Forgiving Someone Who Has Hurt Us

I would like to share this thoughts with you guys today. Although it may be boring for some of you to read this as it is so long and 98378972872# of words but trust me , it is worth reading.

 Have you guys ever felt really angry at a person that you felt that they can probably just disappear from this world. Well , I'm sure everyone does.

Think of someone you've harbored anger and resentment toward for a long while,and whom you now want to forgive.If you don't feel ready to forgive yet, don't. Forgiveness comes in its own time and shouldn't be rushed.But when you are ready, one of the best ways to forgive someone is to recognize the causes and conditions leading to the person to act as they did. Our thoughts, emotions, and behaviors are the product of innumerable interconnected factors, many of which are outside of our control. Understanding interconnectedness can therefore help facilitate the process of forgiveness.

1) When considering the person's harmful actions, see if you can identify any precipitating factors or events.Was the person feeling fear, confusion,lust,anger, or other powerful emotions? was the person having a stressful life experience,like financial insecurity or some other setback? What demos might this person have been dealing with?
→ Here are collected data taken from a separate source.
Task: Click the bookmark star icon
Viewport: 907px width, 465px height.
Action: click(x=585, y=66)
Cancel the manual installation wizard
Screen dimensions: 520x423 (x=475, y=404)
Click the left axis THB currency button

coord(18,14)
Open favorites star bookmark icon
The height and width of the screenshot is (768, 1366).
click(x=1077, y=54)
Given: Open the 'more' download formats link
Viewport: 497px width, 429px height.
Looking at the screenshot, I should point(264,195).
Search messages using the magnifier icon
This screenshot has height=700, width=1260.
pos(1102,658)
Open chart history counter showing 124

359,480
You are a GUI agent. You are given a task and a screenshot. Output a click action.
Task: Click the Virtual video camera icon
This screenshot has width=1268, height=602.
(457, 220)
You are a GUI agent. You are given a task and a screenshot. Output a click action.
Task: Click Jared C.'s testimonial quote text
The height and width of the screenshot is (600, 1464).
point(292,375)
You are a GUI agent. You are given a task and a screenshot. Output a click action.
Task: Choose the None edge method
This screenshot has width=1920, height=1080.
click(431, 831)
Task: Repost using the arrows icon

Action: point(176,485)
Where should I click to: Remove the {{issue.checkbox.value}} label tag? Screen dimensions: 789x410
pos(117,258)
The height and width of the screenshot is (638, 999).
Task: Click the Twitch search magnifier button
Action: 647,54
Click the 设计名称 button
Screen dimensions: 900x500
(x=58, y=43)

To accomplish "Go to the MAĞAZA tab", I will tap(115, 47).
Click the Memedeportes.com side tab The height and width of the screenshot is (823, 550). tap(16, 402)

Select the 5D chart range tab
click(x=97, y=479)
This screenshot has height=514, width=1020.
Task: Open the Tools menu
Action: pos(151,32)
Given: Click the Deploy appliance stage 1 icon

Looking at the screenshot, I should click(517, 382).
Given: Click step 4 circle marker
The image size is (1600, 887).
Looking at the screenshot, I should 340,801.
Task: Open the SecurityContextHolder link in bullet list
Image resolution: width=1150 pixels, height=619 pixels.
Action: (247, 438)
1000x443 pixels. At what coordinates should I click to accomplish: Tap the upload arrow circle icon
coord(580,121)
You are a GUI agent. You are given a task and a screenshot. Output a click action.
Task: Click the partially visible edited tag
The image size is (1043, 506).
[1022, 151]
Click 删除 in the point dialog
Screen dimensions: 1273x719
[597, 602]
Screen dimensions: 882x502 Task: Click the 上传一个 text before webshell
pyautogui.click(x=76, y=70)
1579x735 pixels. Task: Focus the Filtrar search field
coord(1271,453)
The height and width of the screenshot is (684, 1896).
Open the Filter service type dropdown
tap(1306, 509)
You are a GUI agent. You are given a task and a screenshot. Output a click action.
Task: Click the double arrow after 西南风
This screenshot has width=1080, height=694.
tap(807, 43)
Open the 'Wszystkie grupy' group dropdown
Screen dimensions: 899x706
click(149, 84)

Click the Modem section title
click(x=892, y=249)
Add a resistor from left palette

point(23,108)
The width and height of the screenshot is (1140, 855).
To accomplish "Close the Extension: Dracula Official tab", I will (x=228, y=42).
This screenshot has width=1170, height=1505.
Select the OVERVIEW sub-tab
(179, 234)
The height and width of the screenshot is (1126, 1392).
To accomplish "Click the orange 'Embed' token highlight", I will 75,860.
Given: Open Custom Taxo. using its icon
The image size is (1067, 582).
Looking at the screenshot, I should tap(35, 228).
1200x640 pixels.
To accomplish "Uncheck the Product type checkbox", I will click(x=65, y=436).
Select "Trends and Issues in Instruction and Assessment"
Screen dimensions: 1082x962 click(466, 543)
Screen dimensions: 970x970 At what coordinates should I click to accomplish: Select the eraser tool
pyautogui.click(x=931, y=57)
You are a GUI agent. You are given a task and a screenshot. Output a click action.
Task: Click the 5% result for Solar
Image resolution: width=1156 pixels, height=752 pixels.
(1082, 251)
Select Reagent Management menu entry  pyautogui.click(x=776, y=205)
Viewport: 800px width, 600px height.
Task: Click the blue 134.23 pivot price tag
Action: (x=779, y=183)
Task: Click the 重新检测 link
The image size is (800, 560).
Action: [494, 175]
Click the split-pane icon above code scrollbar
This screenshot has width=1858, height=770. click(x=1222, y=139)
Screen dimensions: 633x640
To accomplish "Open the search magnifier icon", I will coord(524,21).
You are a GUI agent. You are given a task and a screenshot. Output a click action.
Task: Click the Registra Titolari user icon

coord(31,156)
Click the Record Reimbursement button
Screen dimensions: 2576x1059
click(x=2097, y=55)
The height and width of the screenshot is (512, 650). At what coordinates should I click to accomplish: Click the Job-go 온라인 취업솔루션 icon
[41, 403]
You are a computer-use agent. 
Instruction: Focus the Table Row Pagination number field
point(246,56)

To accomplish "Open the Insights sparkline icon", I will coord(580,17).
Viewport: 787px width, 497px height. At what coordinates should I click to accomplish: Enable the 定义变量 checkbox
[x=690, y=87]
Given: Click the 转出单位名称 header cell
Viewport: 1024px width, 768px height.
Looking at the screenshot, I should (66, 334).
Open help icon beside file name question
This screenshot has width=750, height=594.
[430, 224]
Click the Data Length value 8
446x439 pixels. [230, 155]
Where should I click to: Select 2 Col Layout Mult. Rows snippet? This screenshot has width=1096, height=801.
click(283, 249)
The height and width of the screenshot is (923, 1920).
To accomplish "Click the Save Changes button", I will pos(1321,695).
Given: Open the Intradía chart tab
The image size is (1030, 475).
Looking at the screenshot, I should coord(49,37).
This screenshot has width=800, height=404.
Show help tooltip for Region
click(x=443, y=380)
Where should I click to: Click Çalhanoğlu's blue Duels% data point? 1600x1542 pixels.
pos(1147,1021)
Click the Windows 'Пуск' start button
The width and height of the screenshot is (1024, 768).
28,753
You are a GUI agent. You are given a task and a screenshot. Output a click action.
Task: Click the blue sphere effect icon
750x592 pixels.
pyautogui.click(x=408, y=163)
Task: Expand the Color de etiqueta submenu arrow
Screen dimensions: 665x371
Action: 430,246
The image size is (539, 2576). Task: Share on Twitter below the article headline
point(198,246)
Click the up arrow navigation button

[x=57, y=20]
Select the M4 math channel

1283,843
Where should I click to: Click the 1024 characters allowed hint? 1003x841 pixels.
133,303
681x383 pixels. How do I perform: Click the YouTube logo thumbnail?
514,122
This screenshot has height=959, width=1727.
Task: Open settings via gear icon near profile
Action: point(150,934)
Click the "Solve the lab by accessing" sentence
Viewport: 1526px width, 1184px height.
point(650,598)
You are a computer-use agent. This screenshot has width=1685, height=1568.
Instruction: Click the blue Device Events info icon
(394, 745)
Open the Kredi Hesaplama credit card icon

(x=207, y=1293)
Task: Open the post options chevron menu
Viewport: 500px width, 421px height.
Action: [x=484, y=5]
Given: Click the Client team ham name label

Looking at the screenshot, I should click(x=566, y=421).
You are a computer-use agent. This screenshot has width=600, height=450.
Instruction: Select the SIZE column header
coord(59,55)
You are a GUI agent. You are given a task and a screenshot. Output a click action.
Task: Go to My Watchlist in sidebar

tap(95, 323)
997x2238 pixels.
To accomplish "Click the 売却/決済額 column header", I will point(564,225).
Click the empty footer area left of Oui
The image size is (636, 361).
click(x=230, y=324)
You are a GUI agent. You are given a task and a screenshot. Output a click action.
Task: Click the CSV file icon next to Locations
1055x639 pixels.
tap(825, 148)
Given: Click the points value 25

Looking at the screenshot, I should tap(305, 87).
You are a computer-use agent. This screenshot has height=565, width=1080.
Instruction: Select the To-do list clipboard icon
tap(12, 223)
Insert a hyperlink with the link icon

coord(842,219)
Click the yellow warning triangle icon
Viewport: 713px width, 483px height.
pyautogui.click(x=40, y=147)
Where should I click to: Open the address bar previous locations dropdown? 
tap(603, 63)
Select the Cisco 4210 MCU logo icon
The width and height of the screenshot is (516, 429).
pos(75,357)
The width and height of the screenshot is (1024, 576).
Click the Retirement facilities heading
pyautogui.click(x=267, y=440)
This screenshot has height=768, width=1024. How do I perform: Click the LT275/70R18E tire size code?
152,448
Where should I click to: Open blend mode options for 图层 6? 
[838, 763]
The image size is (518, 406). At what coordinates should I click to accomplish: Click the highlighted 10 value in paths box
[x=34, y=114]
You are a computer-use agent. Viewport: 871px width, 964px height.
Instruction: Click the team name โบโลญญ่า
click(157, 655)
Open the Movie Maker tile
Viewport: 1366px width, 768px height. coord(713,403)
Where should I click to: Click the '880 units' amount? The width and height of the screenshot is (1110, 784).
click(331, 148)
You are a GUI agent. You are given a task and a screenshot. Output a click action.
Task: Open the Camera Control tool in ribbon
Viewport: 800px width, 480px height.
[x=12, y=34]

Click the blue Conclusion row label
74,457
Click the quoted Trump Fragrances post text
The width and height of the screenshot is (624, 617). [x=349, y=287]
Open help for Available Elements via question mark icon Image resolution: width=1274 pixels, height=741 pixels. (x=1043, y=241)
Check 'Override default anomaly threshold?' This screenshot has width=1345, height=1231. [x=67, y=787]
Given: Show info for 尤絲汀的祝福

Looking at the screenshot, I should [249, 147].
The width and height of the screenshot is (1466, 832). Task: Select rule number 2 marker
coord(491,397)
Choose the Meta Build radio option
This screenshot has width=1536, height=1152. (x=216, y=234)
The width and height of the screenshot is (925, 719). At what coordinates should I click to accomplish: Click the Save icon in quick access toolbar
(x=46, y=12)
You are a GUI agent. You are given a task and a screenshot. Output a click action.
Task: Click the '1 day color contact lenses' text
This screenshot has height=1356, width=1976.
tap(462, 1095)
2) Now considering why the person didn't stop themselves anyway. Clearly, the factors necessary to enable self-control (emotional maturity,empathy,ability to delay gratification,etc.) weren't present.Why not? Did the person have poor role models growing up, so that he or she never developed these skills?

3) If it comes down to the fact that this person was just plain mean or selfish------think about what could have created this personality type. Insecure attachment, social isolation, life history, genetically inherited traits?

4) Once you have a better understanding of the causes and conditions leading this person to act as he or she did, see if its a bit easier to let go of your anger and resentment. This was a limited, fallible human being, and humans sometimes act in ways they shouldn't. Can you forgive this person?

Doing so doesn't necessarily mean you should interact with this person again. It may not be wise. But by freeing yourself from the corrosive effects of anger and blame, you'll help create more peace and contentment in your own mind.

FYI : I don't think I'm in the position to forgive a person yet , but I trust one day , I'll let go. I'm tired holding on tons of anger in me. Forgiveness will come on its own time.